REQUIRED WORK » Copy out the lines below verbatim, beginning at the line that contains "[gardeneo] (55, 14)" and stopping after the line that contains "Monstera dziurawa (337, 865)".

INPUT »
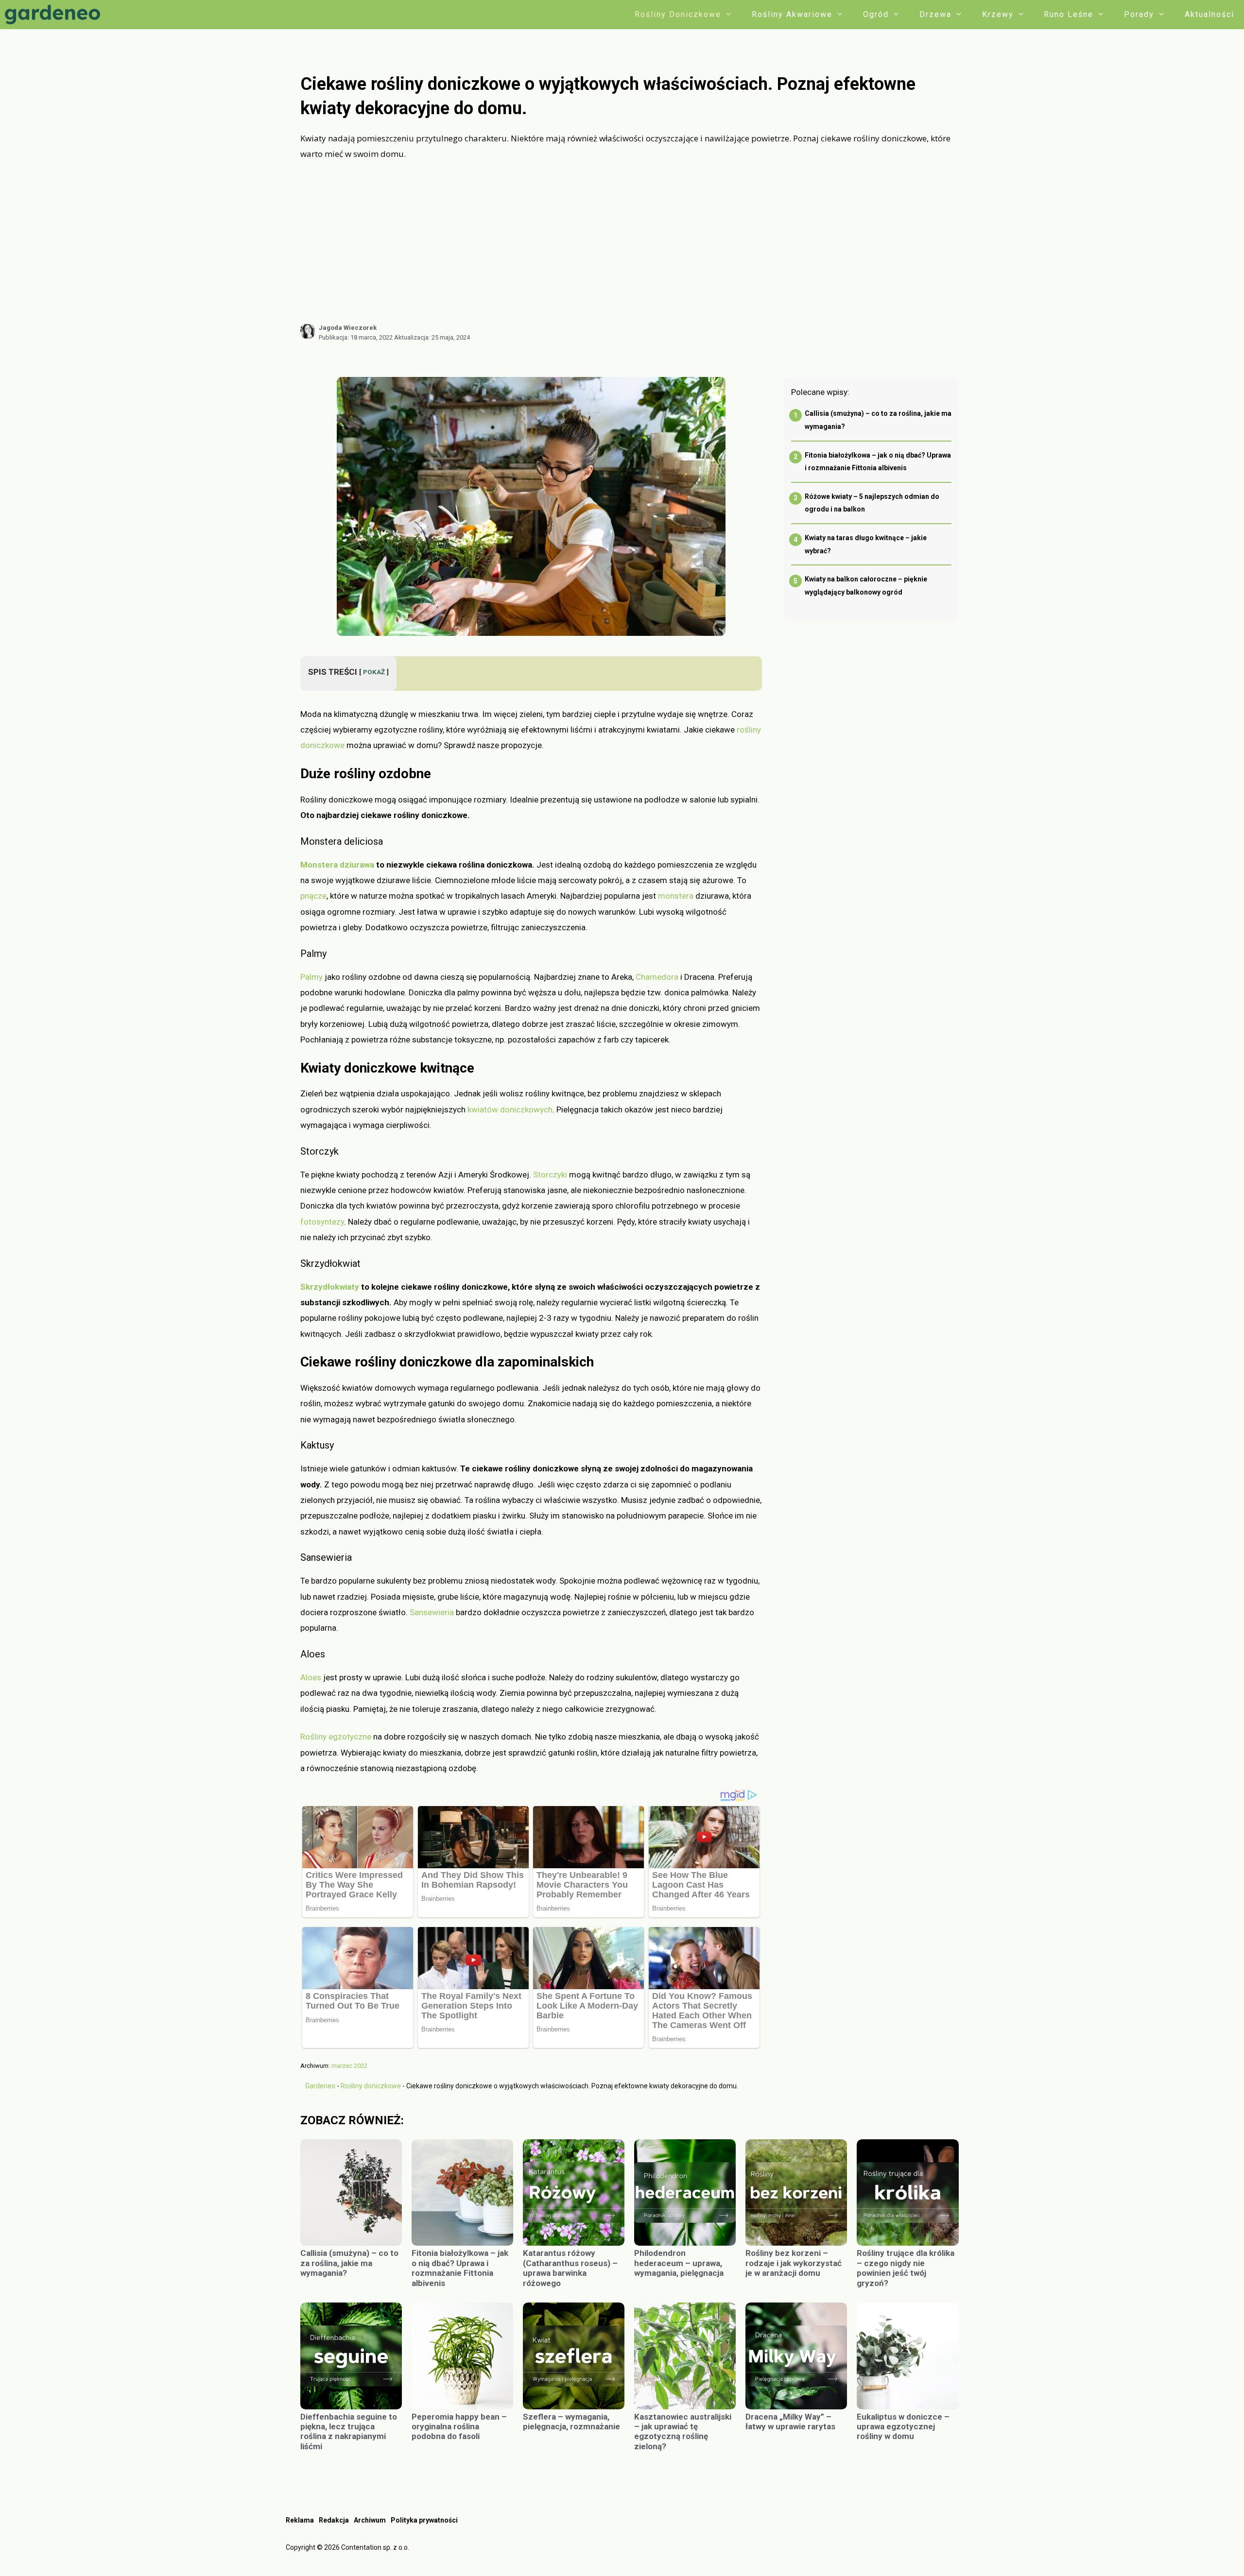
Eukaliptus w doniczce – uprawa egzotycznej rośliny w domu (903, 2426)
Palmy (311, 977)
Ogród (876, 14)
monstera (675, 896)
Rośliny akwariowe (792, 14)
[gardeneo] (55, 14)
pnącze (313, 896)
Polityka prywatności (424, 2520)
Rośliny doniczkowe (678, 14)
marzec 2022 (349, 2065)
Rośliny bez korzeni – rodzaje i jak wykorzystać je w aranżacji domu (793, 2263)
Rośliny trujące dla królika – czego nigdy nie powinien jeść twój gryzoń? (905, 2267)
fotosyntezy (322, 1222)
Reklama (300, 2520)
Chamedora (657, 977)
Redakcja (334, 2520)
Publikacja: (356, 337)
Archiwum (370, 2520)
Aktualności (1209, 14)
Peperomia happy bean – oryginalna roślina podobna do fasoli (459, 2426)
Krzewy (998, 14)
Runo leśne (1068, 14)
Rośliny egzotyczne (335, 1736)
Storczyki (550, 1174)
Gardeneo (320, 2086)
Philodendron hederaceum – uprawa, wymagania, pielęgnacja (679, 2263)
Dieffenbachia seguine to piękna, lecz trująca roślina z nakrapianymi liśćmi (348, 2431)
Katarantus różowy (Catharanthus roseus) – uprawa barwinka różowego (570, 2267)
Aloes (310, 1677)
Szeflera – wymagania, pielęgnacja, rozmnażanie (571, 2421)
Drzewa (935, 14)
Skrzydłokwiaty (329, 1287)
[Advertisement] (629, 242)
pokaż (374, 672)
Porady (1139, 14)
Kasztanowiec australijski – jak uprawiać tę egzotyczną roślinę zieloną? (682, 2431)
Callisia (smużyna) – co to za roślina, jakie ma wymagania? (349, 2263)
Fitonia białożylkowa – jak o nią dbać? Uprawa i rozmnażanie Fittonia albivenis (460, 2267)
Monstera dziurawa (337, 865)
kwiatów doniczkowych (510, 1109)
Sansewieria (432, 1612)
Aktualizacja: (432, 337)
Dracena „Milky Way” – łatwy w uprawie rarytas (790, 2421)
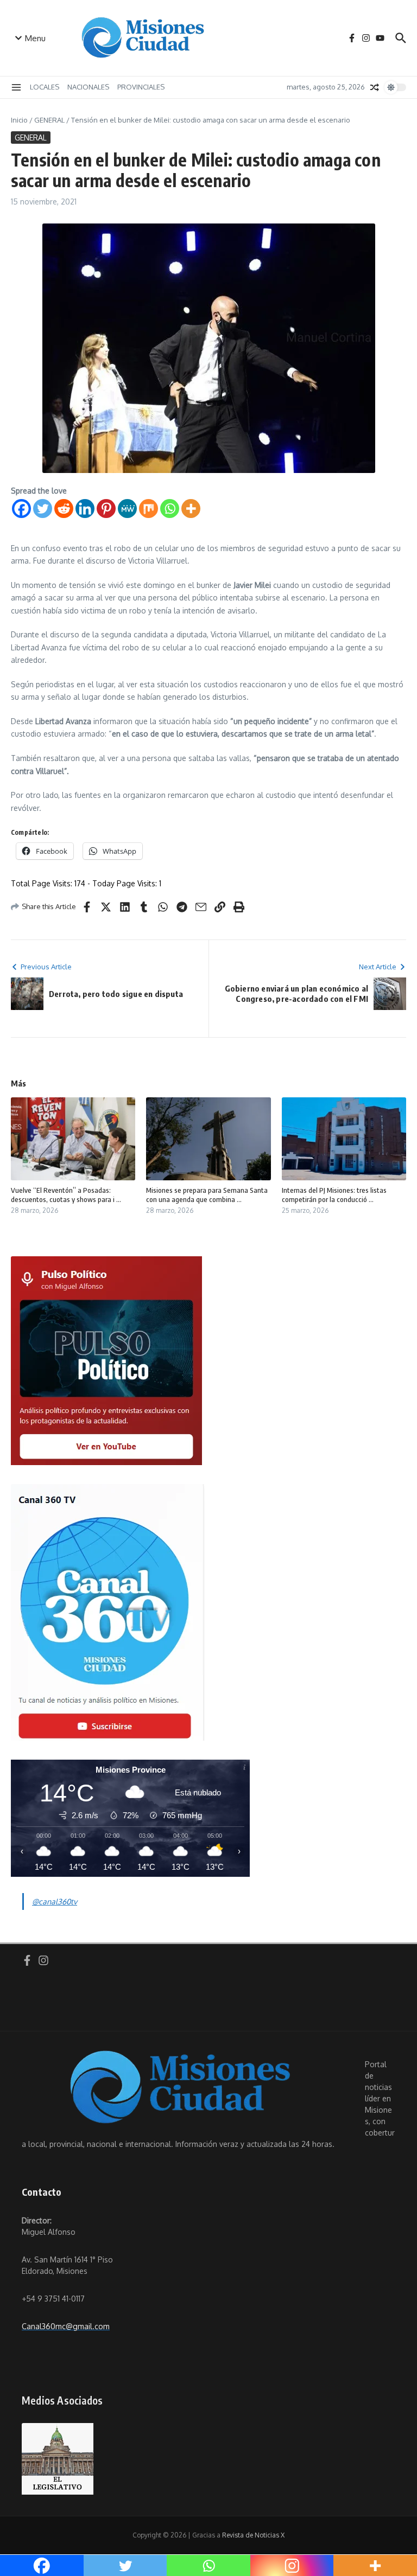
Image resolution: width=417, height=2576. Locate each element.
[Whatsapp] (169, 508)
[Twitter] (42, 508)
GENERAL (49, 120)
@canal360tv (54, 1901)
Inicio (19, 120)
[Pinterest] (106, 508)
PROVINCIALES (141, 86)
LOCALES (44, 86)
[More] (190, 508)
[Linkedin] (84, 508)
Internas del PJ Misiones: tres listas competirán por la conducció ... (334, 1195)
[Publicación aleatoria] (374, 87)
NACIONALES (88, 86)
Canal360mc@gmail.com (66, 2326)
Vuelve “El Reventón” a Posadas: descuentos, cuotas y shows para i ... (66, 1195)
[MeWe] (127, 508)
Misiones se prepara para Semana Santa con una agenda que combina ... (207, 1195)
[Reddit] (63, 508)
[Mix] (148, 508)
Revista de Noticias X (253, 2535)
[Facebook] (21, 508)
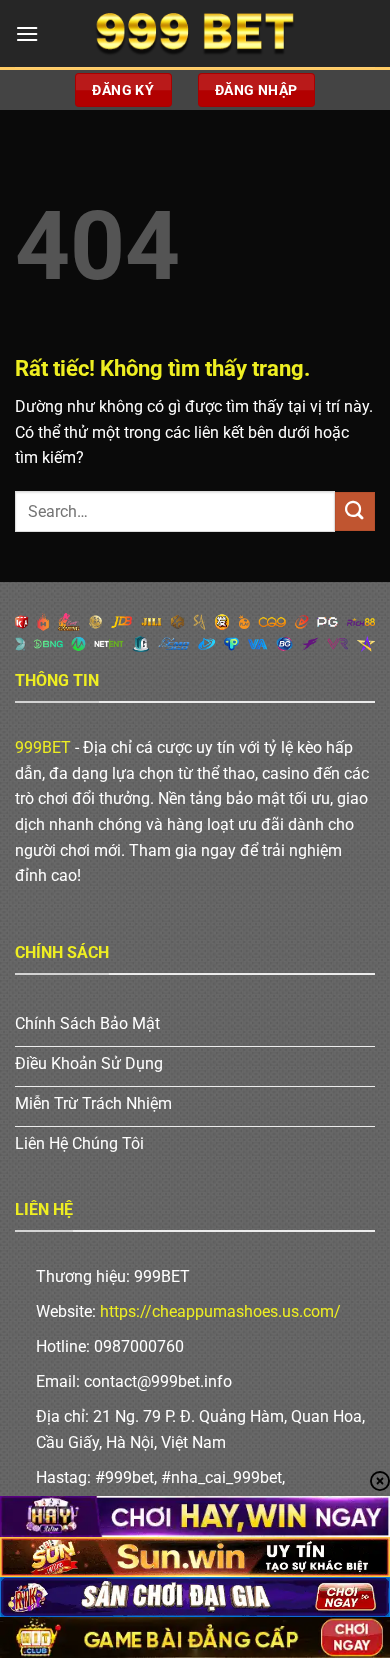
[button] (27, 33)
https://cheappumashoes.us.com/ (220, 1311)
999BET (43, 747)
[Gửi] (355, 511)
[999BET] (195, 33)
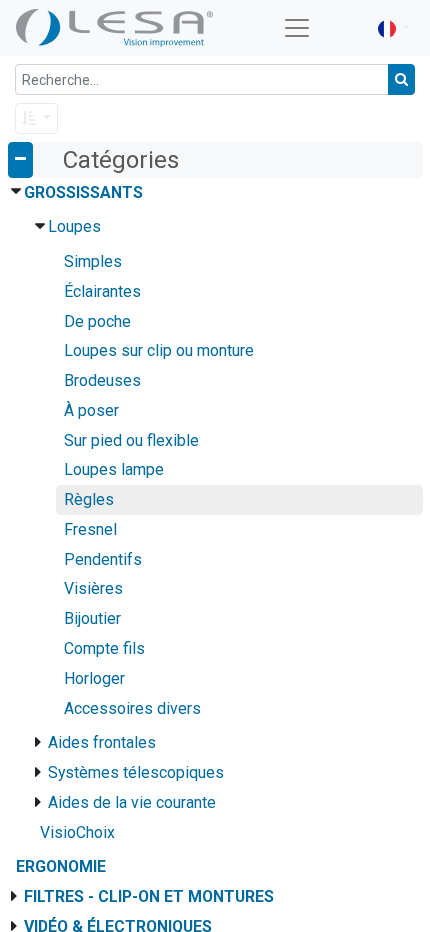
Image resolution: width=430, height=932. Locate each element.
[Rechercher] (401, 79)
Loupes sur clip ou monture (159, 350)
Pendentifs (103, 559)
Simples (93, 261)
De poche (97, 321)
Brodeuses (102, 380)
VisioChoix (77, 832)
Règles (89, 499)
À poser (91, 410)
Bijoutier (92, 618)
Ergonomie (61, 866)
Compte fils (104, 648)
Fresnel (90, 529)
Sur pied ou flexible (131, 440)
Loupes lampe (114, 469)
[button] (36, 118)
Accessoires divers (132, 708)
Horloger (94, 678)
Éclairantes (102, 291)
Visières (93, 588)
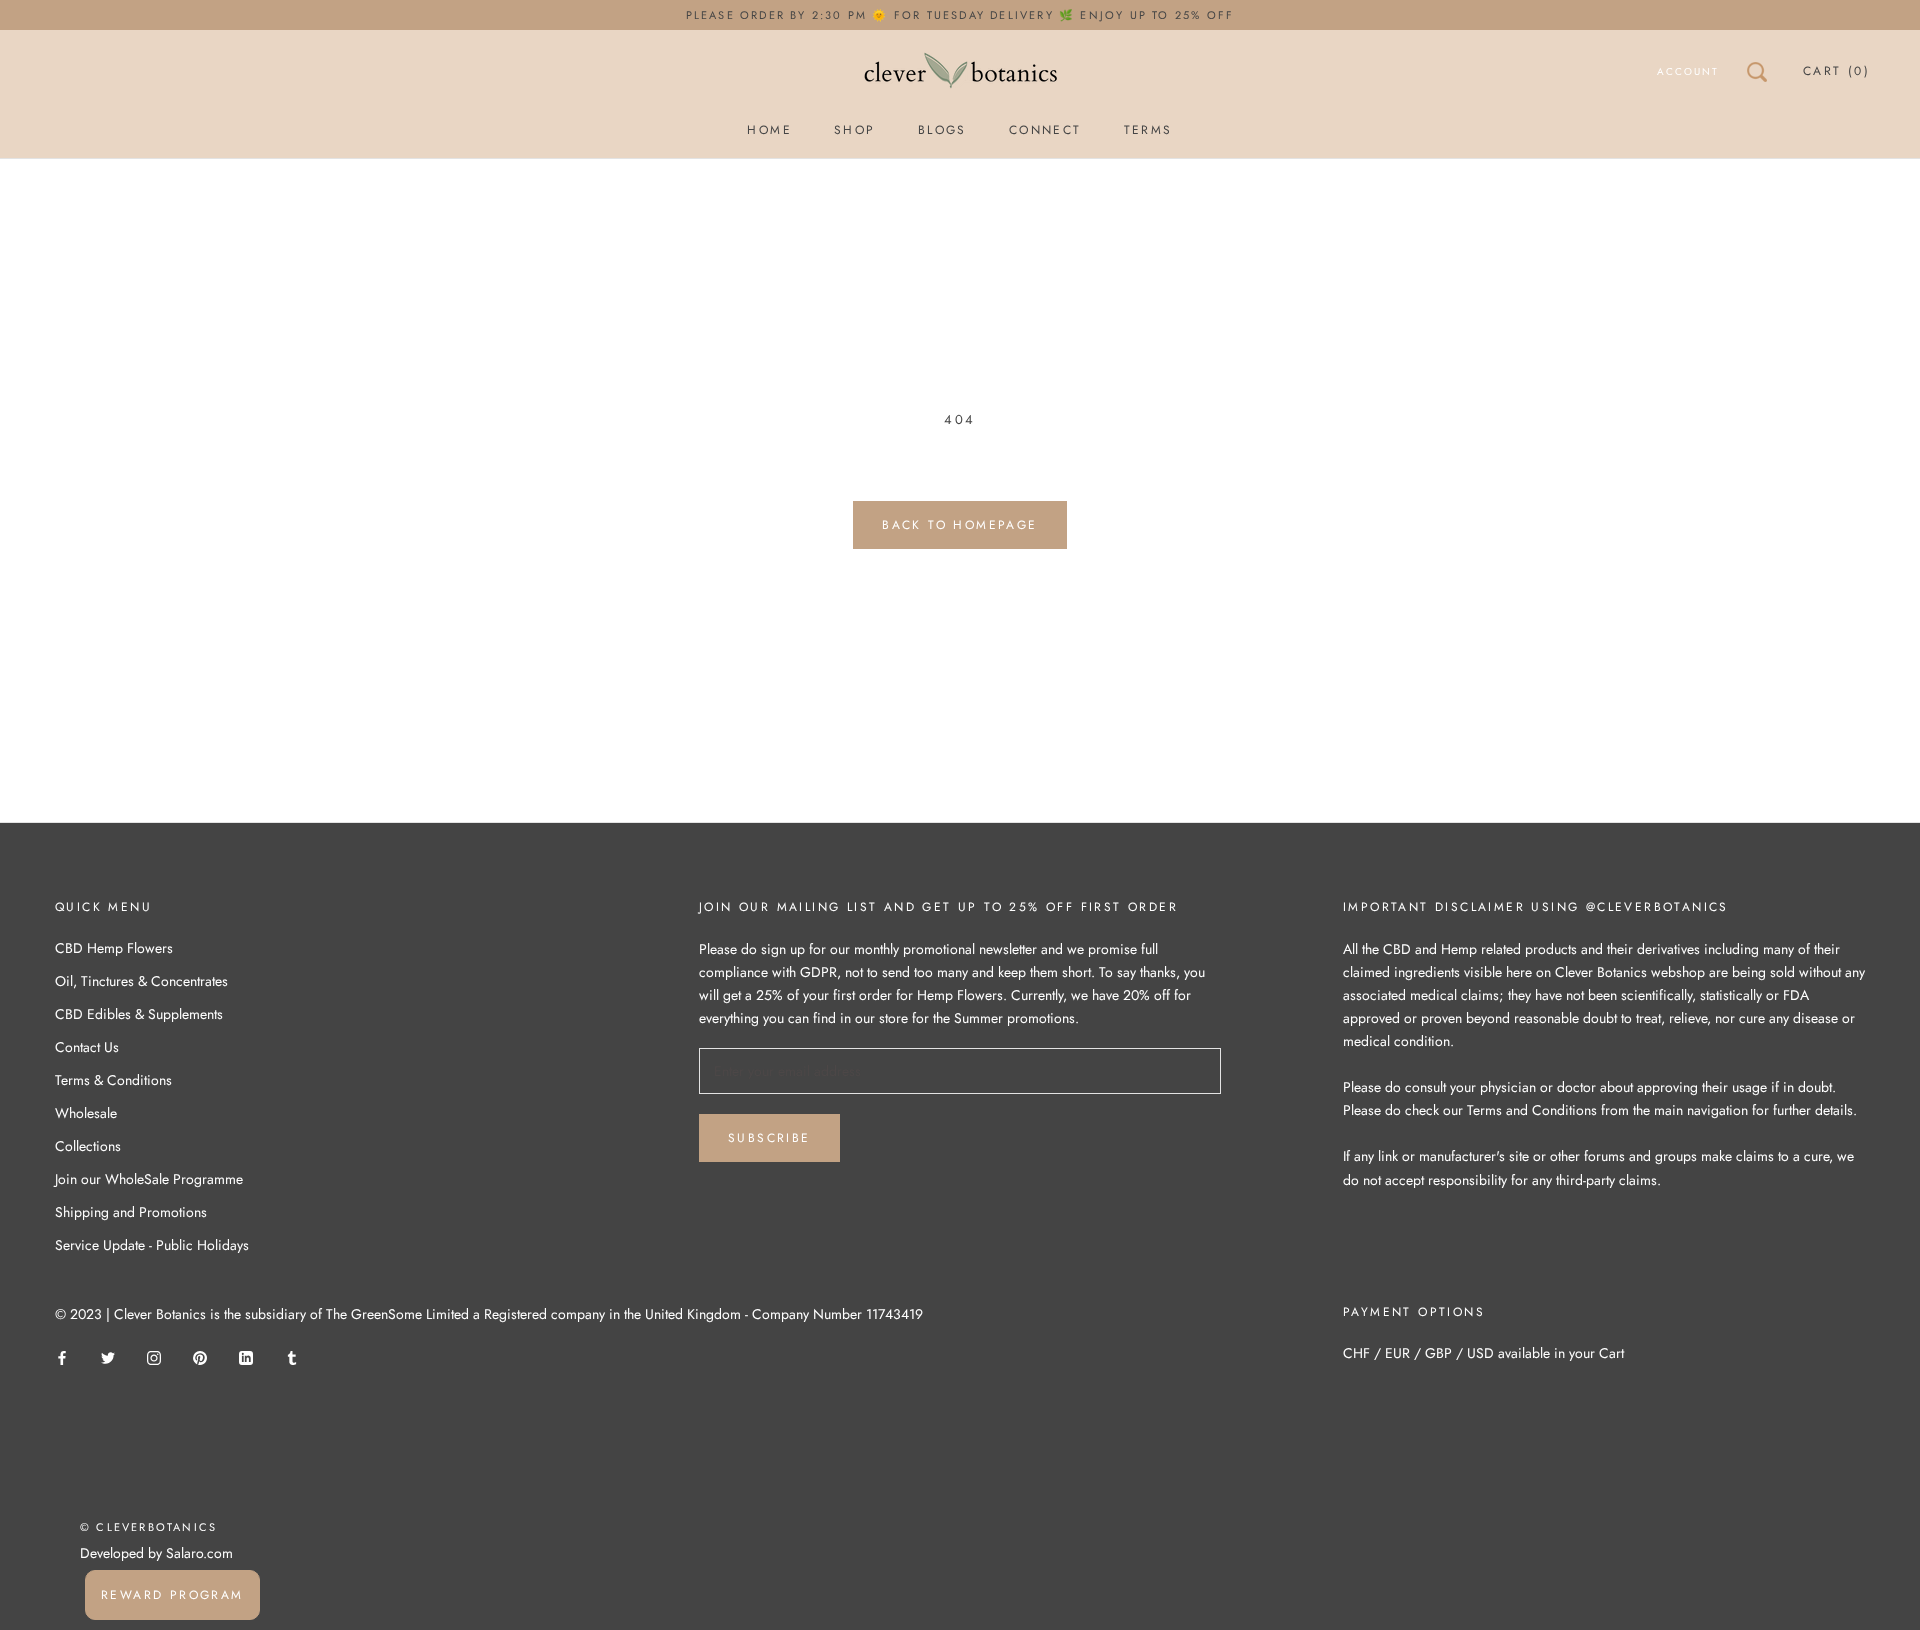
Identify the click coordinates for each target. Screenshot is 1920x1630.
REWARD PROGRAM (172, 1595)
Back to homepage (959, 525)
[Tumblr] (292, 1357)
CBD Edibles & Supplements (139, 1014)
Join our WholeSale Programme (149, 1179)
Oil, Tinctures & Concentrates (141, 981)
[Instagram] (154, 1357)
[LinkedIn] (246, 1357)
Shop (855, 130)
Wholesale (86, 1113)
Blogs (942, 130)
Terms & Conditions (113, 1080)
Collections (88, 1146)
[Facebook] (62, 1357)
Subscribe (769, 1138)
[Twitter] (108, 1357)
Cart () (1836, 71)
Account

OUTPUT FOR THIS TASK »
[gardeneo] (55, 14)
pnącze (313, 896)
Polityka prywatności (424, 2520)
Rośliny doniczkowe (678, 14)
marzec 2022 (349, 2065)
Rośliny bez korzeni – rodzaje i jak wykorzystać je w aranżacji domu (793, 2263)
Rośliny trujące dla królika – czego nigdy nie powinien jeść twój gryzoń? (905, 2267)
fotosyntezy (322, 1222)
Reklama (300, 2520)
Chamedora (657, 977)
Redakcja (334, 2520)
Publikacja: (356, 337)
Archiwum (370, 2520)
Aktualności (1209, 14)
Peperomia happy bean – oryginalna roślina podobna do fasoli (459, 2426)
Krzewy (998, 14)
Runo leśne (1068, 14)
Rośliny egzotyczne (335, 1736)
Storczyki (550, 1174)
Gardeneo (320, 2086)
Philodendron hederaceum – uprawa, wymagania, pielęgnacja (679, 2263)
Dieffenbachia seguine to piękna, lecz trująca roślina z nakrapianymi liśćmi (348, 2431)
Katarantus różowy (Catharanthus roseus) – uprawa barwinka różowego (570, 2267)
Aloes (310, 1677)
Szeflera – wymagania, pielęgnacja, rozmnażanie (571, 2421)
Drzewa (935, 14)
Skrzydłokwiaty (329, 1287)
[Advertisement] (629, 242)
pokaż (374, 672)
Porady (1139, 14)
Kasztanowiec australijski – jak uprawiać tę egzotyczną roślinę zieloną? (682, 2431)
Callisia (smużyna) – co to za roślina, jakie ma wymagania? (349, 2263)
Fitonia białożylkowa – jak o nią dbać? Uprawa i rozmnażanie Fittonia albivenis (460, 2267)
Monstera dziurawa (337, 865)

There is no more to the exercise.